Stream - Parts of A Stream

Parts of A Stream

Bar
A shoal that develops at the mouth of a river as sediment carried by the river is deposited as the current slows or is impedded by wave action. The Temperance River on Lake Superior's north shore is so named because it is one of the few rivers flowing into the lake that does not have a bar at its mouth.
Spring
The point at which a stream emerges from an underground course through unconsolidated sediments or through caves. A stream can, especially with caves, flow aboveground for part of its course, and underground for part of its course.
Source
The spring from which the stream originates, or other point of origin of a stream.
Headwaters
The part of a stream or river proximate to its source. The word is most commonly used in the plural where there is no single point source.
Confluence
The point at which the two streams merge.

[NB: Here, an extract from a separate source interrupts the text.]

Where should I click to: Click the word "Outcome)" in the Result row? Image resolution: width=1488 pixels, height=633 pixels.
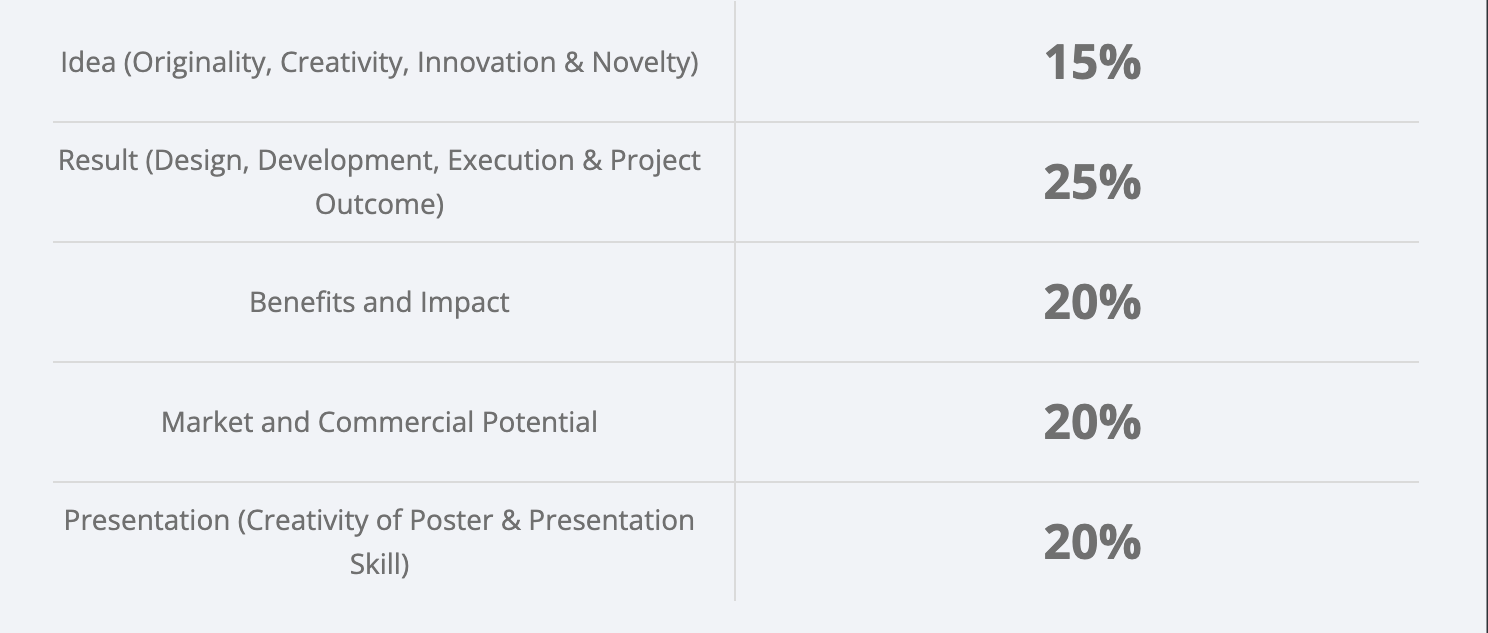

If the two tributaries are of approximately equal size, the confluence may be called a fork.
Bifurcation
A fork into two or more streams.
Run
A somewhat smoothly flowing segment of the stream.
Pool
A segment where the water is deeper and slower moving.
Riffle
A segment where the flow is shallower and more turbulent.
Channel
A depression created by constant erosion that carries the stream's flow.
Floodplain
Lands adjacent to the stream that are subject to flooding when a stream overflows its banks.
Stream bed
The bottom of a stream.
Gauging station
A point of demarkation along the route of a stream or river, used for reference marking or water monitoring.
Thalweg
The river's longitudinal section, or the line joining the deepest point in the channel at each stage from source to mouth.
Wetted perimeter
The line on which the stream's surface meets the channel walls.
Knickpoint
The point on a stream's profile where a sudden change in stream gradient occurs.
Waterfall or cascade
The fall of water where the stream goes over a sudden drop called a nickpoint; some nickpoints are formed by erosion when water flows over an especially resistant stratum, followed by one less so. The stream expends kinetic energy in "trying" to eliminate the nickpoint.
Mouth
The point at which the stream discharges, possibly via an estuary or delta, into a static body of water such as a lake or ocean.